### What you need to do
[1] Decide whether each statement below agrees with the FirstGlance text. Answer yes or no for each, and quote the text's deciding words exactly.
(a) For an absolute FTP URL with an unsigned applet, the PDB file is obtained by prefixing the URL with generalPathHead.
(b) For a simple filename, the applet looks in the subdirectory specified by localPDBFiles, whether or not it is signed.
(c) With the Apache proxy setup, the entire PDB is actually stored on the web server.
[2] From the FirstGlance text, set down the part that begins at the words "The following instructions are quoted" and stops after "to update it?", copying it character for character.
[3] Continue the text on how FirstGlance obtains PDB files, picking up after its last sentence.
BEGIN Exercise passage
Absolute HTTP URL. Example "http://pqs.ebi.ac.uk/pqs-doc/macmol/1k28.mmol"
- If the applet is signed, the PDB file is obtained with the URL directly by the applet.
- If the applet is unsigned:
  - If general Apache rewrite rules are installed (boolean apacheGeneralRewriteRulesAvailable) the PDB file is obtained by prefixing the URL ("http://" trimmed off) with generalPathHead.
  - Otherwise there is an error alert message stating that FirstGlance has no method to obtain the specified PDB file.
Absolute FTP URL. Example "ftp://www.bio.umass.edu/pub/shareware/rasmol/fourmols/bilagram.pdb"
- If the applet is signed, the PDB file is obtained with the URL directly by the applet.
- If the applet is unsigned, there is an error alert message stating that FirstGlance has no method to obtain the specified PDB file.
Relative URL. Example "../pdbfiles/drugs/viagra.pdb"
- If the applet is signed, the PDB file is obtained directly by the applet using the unmodified relative URL.
- If the applet is unsigned:
  - If FirstGlance is coming from a server, the PDB file is obtained directly by the applet using the unmodified relative URL.
  - If the FirstGlance application is PC disk (because it is under development), the user is asked to approve use of the signed applet. If declined, there is an error alert message stating that FirstGlance has no method to obtain the specified PDB file.
Simple filename (not a valid PDB Id code). Examples: "1d66.pdb", "1k28.mmol", "viagra", "1k28_chain_a".
- Regardless of whether the applet is signed or unsigned, and regardless of whether the application is served, the applet attempts to obtain the PDB file from the subdirectory specified by localPDBFiles.

Apache Rewrite Rules (RCSB)
The following instructions are for the server administrator.
The following instructions are quoted from an email message sent by Miguel Howard (principal developer of Jmol) to the jmol-users list (original message, Sept. 15, 2005).

Would you like to have the entire PDB accessible from your web server ?
  ... without having it take up any disk space?
  ... and without ever having to update it?
 
 Read on ...
 
 
 Detail
 ======
 One can configure the Apache web server so that it will 'proxy' the entire
 PDB from the Protein Data Bank. From the user's perspective, it seems as
 though the entire PDB is stored on the web server. In fact, the web server
 dynamically retrieves the file from the PDB and returns it to the client.
END Exercise passage
BEGIN Entries supplied
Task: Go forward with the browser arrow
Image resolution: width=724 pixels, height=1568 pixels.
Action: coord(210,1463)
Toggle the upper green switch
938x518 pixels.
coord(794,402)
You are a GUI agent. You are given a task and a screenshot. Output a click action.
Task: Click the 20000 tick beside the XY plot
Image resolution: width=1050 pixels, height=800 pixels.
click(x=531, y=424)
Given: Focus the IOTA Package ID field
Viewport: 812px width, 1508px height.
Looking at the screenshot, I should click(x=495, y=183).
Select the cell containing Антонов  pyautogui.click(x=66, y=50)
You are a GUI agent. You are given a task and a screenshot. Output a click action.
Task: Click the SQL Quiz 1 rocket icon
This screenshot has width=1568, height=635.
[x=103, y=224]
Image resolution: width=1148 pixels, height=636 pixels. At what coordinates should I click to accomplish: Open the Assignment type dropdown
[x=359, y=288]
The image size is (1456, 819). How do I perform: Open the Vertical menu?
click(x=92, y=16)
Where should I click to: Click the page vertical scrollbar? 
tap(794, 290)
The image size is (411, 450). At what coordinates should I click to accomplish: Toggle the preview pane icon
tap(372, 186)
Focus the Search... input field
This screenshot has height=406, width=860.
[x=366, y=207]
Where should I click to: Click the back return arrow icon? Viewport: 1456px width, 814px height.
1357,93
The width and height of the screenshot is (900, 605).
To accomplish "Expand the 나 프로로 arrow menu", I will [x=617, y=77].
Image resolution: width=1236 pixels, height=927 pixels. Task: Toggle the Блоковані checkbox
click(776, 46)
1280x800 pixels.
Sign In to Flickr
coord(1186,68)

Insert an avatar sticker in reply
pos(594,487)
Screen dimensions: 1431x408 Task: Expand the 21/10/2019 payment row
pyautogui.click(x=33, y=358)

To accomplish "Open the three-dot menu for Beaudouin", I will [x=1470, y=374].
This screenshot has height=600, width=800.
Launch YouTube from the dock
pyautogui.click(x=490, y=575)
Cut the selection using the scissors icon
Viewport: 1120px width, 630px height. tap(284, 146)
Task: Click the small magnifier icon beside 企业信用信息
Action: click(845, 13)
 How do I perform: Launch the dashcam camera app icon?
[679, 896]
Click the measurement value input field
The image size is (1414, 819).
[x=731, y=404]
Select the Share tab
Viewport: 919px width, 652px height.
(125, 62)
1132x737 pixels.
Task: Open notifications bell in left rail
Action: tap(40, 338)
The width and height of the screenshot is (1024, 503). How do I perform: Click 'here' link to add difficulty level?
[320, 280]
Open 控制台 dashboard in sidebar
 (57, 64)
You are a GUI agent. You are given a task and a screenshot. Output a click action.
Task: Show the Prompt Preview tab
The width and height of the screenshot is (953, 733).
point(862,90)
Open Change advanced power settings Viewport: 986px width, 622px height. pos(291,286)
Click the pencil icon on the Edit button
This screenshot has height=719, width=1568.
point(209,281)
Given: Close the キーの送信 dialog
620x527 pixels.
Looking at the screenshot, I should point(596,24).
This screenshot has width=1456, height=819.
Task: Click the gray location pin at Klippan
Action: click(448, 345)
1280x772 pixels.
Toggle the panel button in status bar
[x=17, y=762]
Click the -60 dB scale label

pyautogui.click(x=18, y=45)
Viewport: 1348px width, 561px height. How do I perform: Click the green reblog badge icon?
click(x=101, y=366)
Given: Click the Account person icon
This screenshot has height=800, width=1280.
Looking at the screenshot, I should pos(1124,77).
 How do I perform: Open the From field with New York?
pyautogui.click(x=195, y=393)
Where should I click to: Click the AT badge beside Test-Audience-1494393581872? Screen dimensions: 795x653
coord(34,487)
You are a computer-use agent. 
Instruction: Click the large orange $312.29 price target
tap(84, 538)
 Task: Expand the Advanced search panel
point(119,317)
END Entries supplied
### Answer section
[1]
(a) No: "If the applet is unsigned, there is an error alert message stating that FirstGlance has no method to obtain the specified PDB file."
(b) Yes: "Regardless of whether the applet is signed or unsigned, and regardless of whether the application is served, the applet attempts to obtain the PDB file from the subdirectory specified by localPDBFiles."
(c) No: "In fact, the web server dynamically retrieves the file from the PDB and returns it to the client."

[2]
The following instructions are quoted from an email message sent by Miguel Howard (principal developer of Jmol) to the jmol-users list (original message, Sept. 15, 2005).

Would you like to have the entire PDB accessible from your web server ?
  ... without having it take up any disk space?
  ... and without ever having to update it?

[3]
 This is particularly helpful when working with unsigned applets which can
 only retrieve data from the web server from which they originated.
 
 Apache has 'rewrite rules' that use regular expression pattern matching to
 manipulate URLs. The combination of proxying + rewrite rules is very
 powerful.
 
 I did all of this on Apache 2.0
 
 On my web server I wanted to create a virtual directory in the root of the
 web server called '/pdb'. In that virtual directory I have all of the PDB
 files in both .pdb and .cif format, both uncompressed and .gz compressed.
 This gives me:
 
   http://my.web.server/pdb/1CRN.pdb
   http://my.web.server/pdb/1A00.pdb.gz
   http://my.web.server/pdb/1D66.cif
   http://my.web.server/pdb/1D68.cif.gz
 
 Of course this is a virtual directory with virtual files ... none of it
 really exists.
 
 You can call it whatever you want, and put it at wherever you want in the
 directory tree. In reality, there is no directory tree ... it is just a
 text string that gets manipulated.
 
 From the perspective of the client, it looks and behaves like a URL. And
 the JmolApplet is a client of the web server.
 
 
 So, here is the trick ...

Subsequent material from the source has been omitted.